Postoperative weight loss

In our study, the mean PWL at 6 months postoperatively was 26.41% (SD = 9.79). This figure is close to what we found in the literature. For example, Kavitha Subramaniam et al., in their prospective study that included 57 patients, the PWL was 23.68% (SD = 7.71). In fact, their study included patients who underwent either LSG or LRYGB, and for the patient who underwent LSG, the PWL was 19.84% (SD = 9.79); a figure notably lesser than the one found in KFSH bariatric centre [12]. We used PWS for reporting weight loss in our study because PWL was found to be the parameter least influenced by preoperative BMI. This was the conclusion of a prospective study that included 846 patients. The study, however, included patients who were undergoing Roux-en Y gastric bypass [13].

The relationship between gender and weight loss after bariatric surgery has been assessed in several studies. Some studies showed a better outcome for females [14, 15] and others showed no statistically significant difference [16, 17]. However, we could not find any study showing a better outcome in males. In our study, and for a reason or reasons we could not conclude from the data collected, male patients had a significantly greater PWL compared to females; 30.57% vs. 23.99% (p = 0.01). When we looked into the literature, we could not find any study done in SA assessing the impact of gender on post-LSG outcome. In fact, an editorial published in 2016 in the Saudi Journal of Obesity called for an urgent need to set up standards for bariatric surgery in SA, a country where about 15,000 bariatric surgeries are done annually [18]. Such an observation indicates the need for more research on bariatric and metabolic surgery in SA.

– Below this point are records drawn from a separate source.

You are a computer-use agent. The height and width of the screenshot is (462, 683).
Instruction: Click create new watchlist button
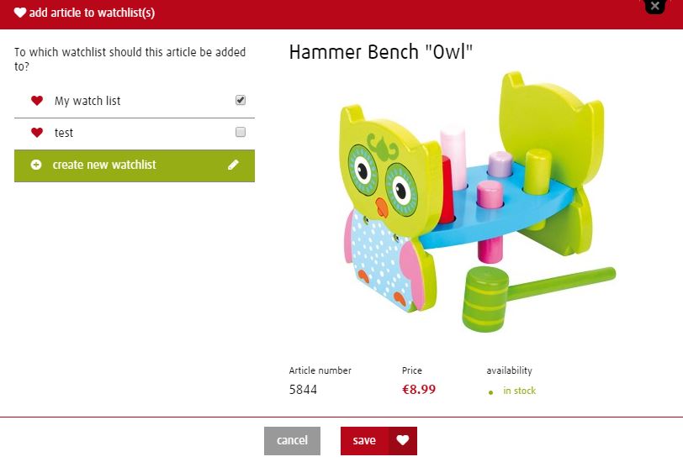coord(135,165)
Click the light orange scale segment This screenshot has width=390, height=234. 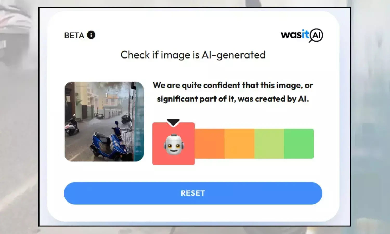coord(239,144)
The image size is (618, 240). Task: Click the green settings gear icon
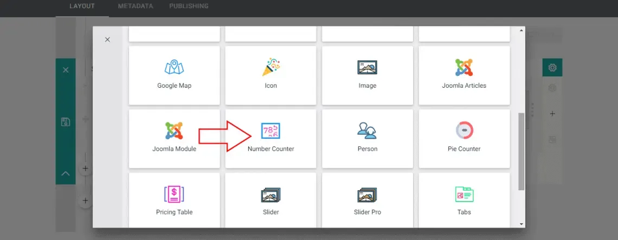(x=552, y=68)

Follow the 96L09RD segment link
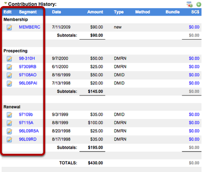coord(28,139)
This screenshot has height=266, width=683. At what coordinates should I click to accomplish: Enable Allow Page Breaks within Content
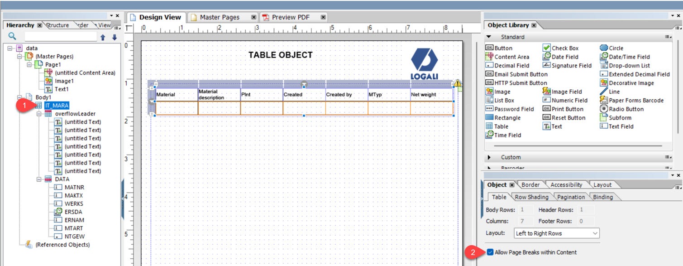coord(490,252)
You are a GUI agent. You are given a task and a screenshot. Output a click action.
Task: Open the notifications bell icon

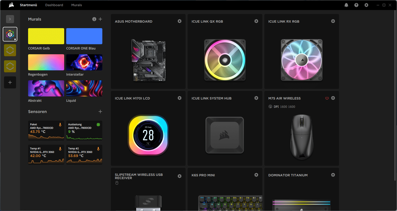point(346,5)
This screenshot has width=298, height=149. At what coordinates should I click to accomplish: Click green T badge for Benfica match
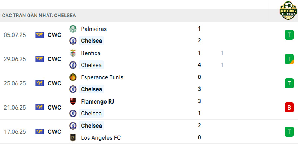tap(289, 59)
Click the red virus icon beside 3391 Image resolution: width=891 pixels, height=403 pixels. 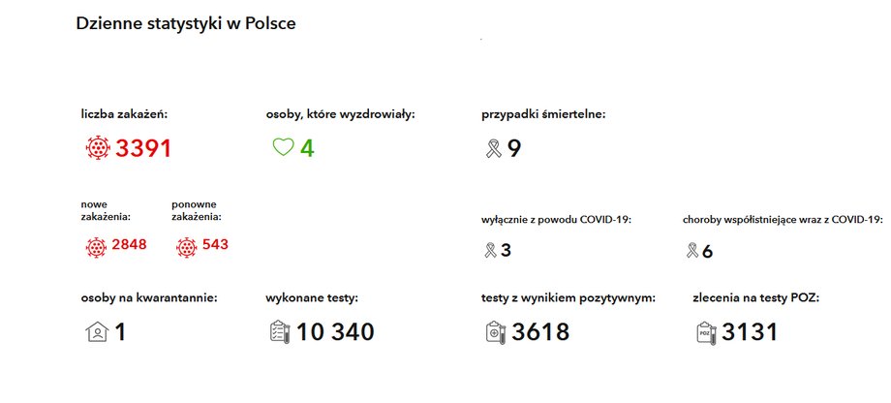(98, 148)
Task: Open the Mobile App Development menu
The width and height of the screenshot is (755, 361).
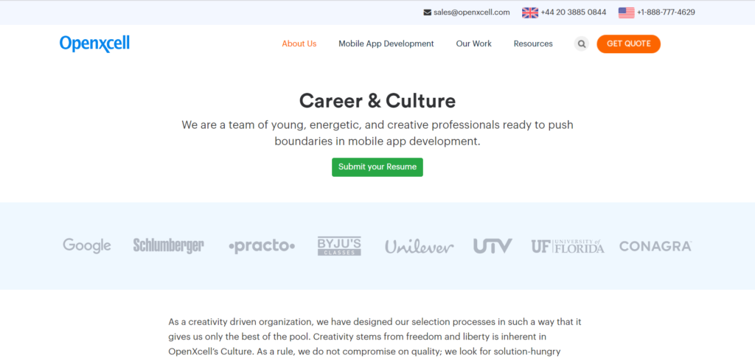Action: tap(386, 44)
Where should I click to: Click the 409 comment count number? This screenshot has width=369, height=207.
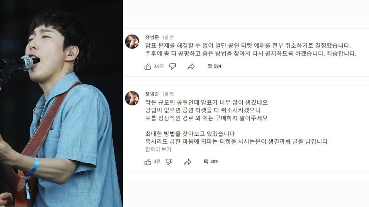click(214, 162)
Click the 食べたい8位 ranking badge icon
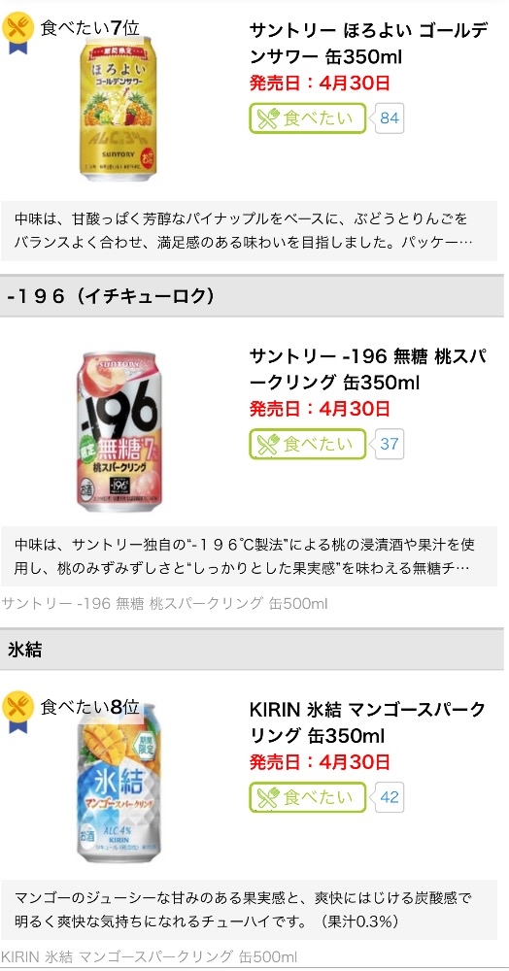Viewport: 509px width, 971px height. pyautogui.click(x=17, y=711)
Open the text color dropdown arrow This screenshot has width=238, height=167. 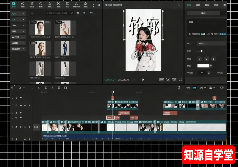(x=211, y=66)
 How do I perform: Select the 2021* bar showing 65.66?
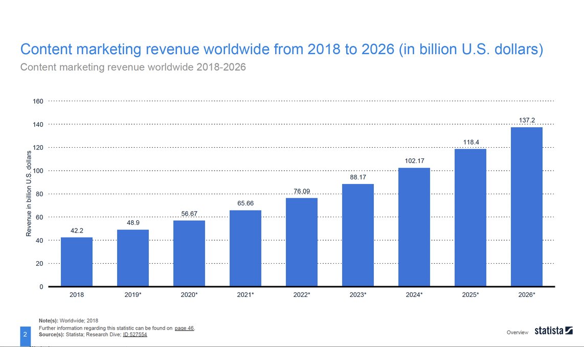[245, 248]
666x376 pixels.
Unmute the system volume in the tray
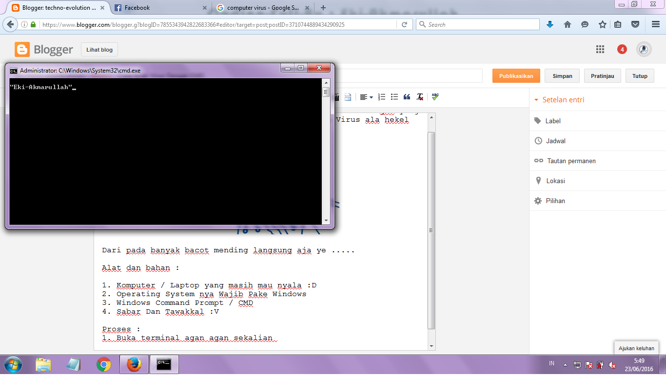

LSG and type 2 diabetes mellitus

Bariatric surgery does not just reduce body weight. It alleviates the burden of obesity-associated comorbidities [19], and type 2 diabetes is of particular importance, especially to our local context in SA. The World Health Organization has ranked SA in the top ten countries with the highest prevalence of type 2 diabetes in the world [20]. LSG does not only positively affect glucose homeostasis by the metabolic changes that occur secondary to percentage excess weight loss, but also by hormonal changes, such as decreased Ghrelin plasma concentration and increased glucagon-like peptide-1 plasma concentration [21]. Thus, assessing the impact of LSG on type 2 diabetic patients in the contest of SA is highly encouraged in future studies.

Conclusions

In conclusion, when LSG is performed as a primary bariatric procedure in obese patients, RSG is needless and would unnecessarily increase the overall cost as it makes no difference in detecting leak. Also, a fast-track protocol in admitting patients for LSG and discharging them over 2 days or less would reduce the cost without affecting postoperative outcomes. Finally, the observation of favourable post-LSG outcome in males compared to females in terms of PWL in a Saudi sitting needs to be further investigated in future studies.

Limitations

The major limitation of this study is the small sample size. This should not influence the conclusions of RSG being cost-ineffective or hospital stay of less than 3 days being cost-effective. On the other hand, it would influence the observation related to the impact of gender on post-LSG PWL. This is why we concluded that more research is needed to assess this point. Another limitation would be the absence of randomization as the study was a records-based cross-sectional study.